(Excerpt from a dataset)
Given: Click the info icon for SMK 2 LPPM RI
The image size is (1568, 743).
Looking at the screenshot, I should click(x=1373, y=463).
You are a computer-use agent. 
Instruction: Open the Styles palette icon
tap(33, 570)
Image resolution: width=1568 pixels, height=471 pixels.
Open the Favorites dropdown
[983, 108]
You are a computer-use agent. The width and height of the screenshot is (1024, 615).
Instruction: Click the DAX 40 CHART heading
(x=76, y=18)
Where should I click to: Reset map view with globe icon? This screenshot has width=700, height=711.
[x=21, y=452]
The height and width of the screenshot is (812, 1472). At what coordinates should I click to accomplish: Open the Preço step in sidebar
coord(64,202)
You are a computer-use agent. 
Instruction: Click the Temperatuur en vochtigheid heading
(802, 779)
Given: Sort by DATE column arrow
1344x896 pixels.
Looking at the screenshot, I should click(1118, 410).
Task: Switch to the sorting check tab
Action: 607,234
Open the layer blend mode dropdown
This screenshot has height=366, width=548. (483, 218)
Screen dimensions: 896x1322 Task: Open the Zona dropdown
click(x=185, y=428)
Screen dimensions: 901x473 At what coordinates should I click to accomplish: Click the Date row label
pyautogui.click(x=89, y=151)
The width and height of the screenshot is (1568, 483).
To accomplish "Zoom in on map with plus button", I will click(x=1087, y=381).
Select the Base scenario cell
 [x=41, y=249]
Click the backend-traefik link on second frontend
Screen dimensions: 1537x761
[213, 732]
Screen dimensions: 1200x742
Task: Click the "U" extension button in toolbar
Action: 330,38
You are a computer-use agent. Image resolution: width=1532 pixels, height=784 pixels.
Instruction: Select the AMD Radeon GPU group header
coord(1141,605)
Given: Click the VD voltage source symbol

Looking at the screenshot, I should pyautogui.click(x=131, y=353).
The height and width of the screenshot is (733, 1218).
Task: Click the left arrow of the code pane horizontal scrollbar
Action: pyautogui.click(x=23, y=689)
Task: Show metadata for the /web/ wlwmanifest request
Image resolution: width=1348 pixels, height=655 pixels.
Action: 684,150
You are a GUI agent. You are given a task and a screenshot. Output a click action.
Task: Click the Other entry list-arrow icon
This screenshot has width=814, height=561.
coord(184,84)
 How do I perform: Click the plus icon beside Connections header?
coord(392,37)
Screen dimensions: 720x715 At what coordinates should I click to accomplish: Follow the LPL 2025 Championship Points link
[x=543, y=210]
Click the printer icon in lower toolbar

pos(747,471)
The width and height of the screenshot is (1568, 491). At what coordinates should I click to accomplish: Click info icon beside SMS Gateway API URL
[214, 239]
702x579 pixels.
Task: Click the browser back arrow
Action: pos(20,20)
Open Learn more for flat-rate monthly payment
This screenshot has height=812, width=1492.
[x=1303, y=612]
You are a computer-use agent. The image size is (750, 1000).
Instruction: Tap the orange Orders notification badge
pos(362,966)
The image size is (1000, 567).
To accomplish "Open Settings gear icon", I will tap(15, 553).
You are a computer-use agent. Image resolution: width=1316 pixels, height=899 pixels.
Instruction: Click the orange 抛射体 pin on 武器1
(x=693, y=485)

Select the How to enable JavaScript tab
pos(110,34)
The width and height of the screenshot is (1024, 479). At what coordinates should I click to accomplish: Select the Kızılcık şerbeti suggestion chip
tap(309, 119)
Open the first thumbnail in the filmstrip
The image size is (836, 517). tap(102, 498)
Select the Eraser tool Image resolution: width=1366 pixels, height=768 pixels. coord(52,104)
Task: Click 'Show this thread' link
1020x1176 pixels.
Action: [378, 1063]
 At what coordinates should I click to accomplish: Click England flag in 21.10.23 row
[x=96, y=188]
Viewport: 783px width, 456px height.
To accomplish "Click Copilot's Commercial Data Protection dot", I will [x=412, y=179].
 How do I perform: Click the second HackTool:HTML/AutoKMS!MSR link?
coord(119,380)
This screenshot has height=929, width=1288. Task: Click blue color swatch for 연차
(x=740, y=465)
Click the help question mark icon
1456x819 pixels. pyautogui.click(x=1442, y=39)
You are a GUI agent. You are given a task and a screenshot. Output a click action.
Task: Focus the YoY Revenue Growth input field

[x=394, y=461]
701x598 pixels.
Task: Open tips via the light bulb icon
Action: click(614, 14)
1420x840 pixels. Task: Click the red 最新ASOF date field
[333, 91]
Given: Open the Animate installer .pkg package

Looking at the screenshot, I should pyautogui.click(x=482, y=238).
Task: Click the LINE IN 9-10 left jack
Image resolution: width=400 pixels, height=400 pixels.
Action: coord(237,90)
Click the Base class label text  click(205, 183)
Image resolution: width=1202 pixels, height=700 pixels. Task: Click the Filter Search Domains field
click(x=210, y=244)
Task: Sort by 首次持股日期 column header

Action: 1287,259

- **Your objective**
Write out the listing above word for word, from the line containing "You are a computer-use agent. The width" down through the line containing "coord(64,202)", including both of those lines.

- **Task response**
You are a computer-use agent. The width and height of the screenshot is (1024, 615).
Instruction: Click the DAX 40 CHART heading
(x=76, y=18)
Where should I click to: Reset map view with globe icon? This screenshot has width=700, height=711.
[x=21, y=452]
The height and width of the screenshot is (812, 1472). At what coordinates should I click to accomplish: Open the Preço step in sidebar
coord(64,202)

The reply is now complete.